(Collected data entries)
========================================

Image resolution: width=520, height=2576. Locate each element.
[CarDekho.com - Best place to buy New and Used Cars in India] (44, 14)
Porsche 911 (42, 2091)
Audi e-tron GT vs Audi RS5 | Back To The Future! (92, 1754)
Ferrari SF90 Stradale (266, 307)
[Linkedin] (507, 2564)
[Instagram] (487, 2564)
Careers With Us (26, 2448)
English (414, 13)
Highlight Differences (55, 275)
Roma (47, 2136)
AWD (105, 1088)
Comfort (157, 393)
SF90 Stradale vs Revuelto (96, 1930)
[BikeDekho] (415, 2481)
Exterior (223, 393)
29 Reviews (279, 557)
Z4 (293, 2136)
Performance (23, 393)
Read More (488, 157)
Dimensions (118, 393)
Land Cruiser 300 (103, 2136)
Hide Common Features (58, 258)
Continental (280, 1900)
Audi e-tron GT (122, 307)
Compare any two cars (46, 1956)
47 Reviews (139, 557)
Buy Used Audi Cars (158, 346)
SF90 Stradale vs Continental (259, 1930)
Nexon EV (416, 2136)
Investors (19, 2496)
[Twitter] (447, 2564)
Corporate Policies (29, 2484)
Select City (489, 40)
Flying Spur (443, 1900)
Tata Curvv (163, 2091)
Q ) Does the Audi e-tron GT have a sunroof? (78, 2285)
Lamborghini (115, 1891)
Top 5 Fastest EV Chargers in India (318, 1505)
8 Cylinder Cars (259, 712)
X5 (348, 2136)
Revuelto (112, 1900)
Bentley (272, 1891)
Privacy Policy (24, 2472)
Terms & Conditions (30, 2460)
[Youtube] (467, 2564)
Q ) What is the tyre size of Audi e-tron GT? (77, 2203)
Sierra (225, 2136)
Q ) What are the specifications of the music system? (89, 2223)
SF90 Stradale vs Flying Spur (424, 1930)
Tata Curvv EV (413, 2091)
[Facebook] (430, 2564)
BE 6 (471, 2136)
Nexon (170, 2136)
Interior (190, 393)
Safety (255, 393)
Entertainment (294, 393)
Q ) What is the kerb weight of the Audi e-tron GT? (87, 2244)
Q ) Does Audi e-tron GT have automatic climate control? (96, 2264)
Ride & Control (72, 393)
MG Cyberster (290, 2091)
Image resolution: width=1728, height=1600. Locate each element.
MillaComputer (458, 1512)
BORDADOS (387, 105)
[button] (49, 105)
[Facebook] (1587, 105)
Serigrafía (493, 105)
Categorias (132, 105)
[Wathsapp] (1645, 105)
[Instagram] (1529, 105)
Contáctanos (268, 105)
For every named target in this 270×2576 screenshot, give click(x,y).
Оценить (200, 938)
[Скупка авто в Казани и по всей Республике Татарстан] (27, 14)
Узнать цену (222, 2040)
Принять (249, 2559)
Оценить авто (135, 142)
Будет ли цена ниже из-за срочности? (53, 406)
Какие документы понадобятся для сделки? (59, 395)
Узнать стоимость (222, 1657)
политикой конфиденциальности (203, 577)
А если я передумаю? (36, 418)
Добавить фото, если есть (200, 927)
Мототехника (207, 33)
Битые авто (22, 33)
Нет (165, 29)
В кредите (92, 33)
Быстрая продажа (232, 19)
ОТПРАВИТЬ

========================================

WORK TO COMPLETE - Across all the records above, count the lines that contain "element" and reply with only the number.

SOLUTION FOR THIS EXERCISE - 2